One of the things I have been really careful about, since the beginning of my trading career, is the right capitalization. In other words, I have always avoided being too under-capitalized. In my portfolio, I risk only a reasonable part of my capital.
In this regard, I have gone a long way of trying out many different rules and methods how to setup the optimal capitalization, and I can say that all you really need is to create and follow just a couple of simple rules.
For example – in the time when I started trading ATS, I set up a simple rule that works pretty well for me and that I really can recommend for others to start with (I repeat, it is just a rule for the beginning, by the time you will get more and more experience you should start thinking more complex about the capitalization). The basic rule is: Capitalize yourself by 4-5x of the maximum drawdown amount that you have from your historical backtests. For my own trading, I have capitalized 5x more, but I am rather conservative, I can also imagine working with only 4x of your historical drawdown.

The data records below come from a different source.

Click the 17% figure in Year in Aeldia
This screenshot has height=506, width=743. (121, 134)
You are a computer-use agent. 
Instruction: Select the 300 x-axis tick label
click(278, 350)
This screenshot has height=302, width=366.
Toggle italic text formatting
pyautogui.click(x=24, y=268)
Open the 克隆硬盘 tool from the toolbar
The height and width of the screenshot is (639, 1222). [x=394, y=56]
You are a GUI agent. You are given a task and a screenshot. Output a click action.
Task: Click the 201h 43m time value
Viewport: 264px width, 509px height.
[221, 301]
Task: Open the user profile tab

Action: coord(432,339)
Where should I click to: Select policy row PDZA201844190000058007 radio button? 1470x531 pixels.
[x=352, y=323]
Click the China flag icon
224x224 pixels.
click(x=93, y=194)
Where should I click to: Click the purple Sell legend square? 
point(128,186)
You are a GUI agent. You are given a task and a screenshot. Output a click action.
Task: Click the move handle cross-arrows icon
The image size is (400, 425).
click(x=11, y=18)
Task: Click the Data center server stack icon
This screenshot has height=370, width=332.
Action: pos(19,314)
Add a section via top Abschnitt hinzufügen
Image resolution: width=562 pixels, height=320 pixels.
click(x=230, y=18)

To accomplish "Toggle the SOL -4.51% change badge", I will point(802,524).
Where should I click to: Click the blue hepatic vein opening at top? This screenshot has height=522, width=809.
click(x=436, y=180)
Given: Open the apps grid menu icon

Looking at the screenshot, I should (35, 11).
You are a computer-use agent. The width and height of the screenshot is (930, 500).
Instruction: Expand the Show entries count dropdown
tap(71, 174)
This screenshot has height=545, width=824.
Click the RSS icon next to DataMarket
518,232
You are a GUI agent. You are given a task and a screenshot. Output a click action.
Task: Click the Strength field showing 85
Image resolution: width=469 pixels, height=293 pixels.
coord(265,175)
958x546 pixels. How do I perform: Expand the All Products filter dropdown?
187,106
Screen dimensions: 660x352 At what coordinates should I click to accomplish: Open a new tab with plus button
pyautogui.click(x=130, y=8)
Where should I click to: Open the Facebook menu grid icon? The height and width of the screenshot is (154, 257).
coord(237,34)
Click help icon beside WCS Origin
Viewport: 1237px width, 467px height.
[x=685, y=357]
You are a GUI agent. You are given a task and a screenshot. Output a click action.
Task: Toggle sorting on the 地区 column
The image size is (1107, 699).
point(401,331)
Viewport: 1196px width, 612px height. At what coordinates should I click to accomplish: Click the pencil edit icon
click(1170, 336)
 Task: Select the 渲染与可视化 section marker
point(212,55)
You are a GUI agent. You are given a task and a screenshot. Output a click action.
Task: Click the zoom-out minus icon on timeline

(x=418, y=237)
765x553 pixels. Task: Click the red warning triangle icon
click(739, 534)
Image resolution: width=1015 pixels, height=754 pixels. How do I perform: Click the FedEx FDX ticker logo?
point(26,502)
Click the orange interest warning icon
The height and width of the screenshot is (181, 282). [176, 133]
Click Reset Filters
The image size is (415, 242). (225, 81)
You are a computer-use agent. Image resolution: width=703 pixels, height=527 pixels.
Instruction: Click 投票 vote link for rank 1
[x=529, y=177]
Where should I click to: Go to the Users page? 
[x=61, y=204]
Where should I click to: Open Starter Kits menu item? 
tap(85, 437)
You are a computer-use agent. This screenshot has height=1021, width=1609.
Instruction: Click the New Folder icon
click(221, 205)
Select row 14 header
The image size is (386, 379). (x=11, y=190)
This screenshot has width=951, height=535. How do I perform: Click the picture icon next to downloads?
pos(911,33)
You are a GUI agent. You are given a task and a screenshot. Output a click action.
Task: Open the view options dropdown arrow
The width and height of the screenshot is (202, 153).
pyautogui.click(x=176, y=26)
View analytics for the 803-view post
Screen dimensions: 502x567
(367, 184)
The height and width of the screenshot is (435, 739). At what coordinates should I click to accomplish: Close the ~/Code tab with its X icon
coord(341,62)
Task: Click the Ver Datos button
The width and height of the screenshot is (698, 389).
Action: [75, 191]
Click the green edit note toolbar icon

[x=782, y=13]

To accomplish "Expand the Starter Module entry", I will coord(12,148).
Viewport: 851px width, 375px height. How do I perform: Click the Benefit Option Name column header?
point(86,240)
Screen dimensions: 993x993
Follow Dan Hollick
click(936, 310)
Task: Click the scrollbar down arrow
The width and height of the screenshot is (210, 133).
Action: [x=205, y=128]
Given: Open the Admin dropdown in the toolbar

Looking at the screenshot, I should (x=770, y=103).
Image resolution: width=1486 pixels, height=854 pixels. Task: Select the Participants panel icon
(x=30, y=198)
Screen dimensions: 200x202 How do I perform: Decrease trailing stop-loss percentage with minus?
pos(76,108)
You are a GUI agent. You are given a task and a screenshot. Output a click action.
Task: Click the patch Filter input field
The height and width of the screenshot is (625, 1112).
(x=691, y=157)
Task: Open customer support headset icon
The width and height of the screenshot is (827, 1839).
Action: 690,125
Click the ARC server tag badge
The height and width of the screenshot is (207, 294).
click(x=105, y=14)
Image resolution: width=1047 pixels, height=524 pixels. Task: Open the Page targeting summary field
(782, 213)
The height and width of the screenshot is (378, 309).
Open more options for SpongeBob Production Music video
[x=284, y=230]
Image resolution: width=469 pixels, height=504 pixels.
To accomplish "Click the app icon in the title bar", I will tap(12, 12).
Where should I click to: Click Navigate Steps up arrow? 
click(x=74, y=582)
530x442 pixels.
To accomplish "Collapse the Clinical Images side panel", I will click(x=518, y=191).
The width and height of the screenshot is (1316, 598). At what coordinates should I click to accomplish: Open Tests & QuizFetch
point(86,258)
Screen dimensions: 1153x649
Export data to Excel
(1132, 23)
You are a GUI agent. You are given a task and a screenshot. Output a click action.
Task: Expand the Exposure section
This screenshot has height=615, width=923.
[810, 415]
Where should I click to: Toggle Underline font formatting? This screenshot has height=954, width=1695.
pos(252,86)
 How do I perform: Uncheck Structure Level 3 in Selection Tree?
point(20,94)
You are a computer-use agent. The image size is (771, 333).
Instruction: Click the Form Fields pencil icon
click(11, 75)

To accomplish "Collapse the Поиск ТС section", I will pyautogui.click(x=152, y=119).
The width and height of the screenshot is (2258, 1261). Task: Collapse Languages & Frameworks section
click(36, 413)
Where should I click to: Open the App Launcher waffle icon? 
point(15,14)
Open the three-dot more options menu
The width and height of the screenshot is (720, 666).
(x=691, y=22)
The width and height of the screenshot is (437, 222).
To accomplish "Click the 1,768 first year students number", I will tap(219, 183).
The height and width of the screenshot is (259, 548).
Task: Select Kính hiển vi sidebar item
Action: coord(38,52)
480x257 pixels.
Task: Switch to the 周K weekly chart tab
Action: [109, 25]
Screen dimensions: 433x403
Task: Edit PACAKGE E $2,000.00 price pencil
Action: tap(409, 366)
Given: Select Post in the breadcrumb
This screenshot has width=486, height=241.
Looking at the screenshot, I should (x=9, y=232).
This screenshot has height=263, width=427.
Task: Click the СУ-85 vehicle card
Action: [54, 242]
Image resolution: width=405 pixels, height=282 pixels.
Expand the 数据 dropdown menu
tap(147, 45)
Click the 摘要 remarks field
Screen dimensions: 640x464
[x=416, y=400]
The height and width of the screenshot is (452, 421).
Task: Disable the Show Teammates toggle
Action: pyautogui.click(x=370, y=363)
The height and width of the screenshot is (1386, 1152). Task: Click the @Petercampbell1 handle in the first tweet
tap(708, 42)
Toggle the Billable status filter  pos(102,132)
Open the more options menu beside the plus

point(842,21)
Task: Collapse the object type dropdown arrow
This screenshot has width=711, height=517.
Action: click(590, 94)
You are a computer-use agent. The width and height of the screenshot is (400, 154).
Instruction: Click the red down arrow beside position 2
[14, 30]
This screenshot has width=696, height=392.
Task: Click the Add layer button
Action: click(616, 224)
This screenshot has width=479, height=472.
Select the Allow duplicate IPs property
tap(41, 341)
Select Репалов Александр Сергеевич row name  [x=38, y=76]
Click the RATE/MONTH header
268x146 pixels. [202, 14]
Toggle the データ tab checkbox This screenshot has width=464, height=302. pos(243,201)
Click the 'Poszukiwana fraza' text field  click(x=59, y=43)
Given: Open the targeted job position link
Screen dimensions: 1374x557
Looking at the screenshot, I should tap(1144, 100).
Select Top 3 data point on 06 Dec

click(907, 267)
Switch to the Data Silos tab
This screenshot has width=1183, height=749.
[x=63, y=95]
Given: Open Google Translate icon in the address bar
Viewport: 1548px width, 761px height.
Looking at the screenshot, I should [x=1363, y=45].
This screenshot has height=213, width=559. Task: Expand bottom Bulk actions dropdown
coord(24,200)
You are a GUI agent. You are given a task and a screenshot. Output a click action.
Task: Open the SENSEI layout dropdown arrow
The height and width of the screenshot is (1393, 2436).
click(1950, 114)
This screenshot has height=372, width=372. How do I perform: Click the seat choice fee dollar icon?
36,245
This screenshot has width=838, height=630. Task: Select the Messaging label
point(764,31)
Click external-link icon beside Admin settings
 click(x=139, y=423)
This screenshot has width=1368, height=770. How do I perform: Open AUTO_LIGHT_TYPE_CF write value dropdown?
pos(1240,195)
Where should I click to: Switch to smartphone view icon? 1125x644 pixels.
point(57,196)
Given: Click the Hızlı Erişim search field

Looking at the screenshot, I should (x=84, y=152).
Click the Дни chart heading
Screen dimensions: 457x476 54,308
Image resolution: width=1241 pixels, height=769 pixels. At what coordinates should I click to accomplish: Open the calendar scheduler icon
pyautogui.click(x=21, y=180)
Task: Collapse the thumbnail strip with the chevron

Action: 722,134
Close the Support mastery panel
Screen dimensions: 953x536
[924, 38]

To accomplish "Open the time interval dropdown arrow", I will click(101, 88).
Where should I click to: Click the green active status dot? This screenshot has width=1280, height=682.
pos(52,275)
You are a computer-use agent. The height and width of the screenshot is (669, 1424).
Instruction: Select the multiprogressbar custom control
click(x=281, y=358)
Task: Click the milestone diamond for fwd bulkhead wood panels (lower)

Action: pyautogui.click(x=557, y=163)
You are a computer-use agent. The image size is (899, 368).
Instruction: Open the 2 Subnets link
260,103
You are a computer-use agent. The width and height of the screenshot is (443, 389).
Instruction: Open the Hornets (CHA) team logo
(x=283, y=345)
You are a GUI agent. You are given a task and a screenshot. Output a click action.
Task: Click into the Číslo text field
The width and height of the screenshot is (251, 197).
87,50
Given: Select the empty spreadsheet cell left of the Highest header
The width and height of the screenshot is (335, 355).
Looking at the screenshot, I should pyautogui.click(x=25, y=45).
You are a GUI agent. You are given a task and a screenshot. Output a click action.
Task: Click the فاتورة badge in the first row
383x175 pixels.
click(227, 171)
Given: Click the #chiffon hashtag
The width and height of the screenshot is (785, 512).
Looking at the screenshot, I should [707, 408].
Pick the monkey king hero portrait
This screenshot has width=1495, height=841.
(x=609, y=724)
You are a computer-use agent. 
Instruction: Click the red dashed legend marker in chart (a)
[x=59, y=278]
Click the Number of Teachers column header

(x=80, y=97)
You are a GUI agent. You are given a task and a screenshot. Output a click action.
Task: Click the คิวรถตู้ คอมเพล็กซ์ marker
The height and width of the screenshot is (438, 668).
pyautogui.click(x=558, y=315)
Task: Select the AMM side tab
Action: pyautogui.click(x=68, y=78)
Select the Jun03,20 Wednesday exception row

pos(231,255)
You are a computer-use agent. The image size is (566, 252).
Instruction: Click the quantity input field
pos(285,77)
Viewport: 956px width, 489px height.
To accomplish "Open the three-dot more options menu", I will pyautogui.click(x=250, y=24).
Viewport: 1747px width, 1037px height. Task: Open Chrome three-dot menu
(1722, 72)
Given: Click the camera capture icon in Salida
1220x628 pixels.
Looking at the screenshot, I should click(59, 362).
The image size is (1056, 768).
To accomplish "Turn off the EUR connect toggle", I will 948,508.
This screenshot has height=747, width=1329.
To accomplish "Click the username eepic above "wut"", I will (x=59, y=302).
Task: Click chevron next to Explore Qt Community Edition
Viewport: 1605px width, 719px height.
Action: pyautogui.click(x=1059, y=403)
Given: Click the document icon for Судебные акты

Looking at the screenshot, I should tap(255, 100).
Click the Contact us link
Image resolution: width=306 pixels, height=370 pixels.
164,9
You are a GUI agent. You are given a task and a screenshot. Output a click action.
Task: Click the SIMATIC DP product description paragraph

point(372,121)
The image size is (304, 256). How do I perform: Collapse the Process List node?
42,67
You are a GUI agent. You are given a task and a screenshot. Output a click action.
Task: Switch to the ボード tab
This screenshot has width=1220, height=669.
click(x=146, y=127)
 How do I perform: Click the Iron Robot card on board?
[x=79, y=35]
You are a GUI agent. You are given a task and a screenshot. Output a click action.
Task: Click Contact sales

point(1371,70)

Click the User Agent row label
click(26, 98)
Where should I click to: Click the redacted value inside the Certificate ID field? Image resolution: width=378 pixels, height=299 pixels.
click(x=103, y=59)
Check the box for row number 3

Let’s take a realistic look for the right capitalization we need for each market.
I will start with rather extreme value. You can create a system for Russell 2000 (TF) market with the maximum historical drawdown on 1,500USD level. The right capitalization for such system would be between 6,000 and 7,000 USD. But I have to mention that this is rather low drawdown for a TF market and that most of my systems for TF market have the maximum drawdown 3-4x higher. In other words, it is quite a luck to find a system for TF market with such low drawdown and the right way for small accounts would be to look for ATS in “cheaper” markets.
One of those can be, for example, E-mini Dow ($5) Futures market (YM) where most of my systems have the drawdown around 2,000 USD. The right capitalization for these systems would then be between 8,000 and 10,000 USD. With similar capitalization you can also trade E-mini S&P MidCap 400 market (EMD), where you can create systems with a drawdown on the same level (about 2,000USD).
As you can see, you have something to choose from even when having rather small trading account.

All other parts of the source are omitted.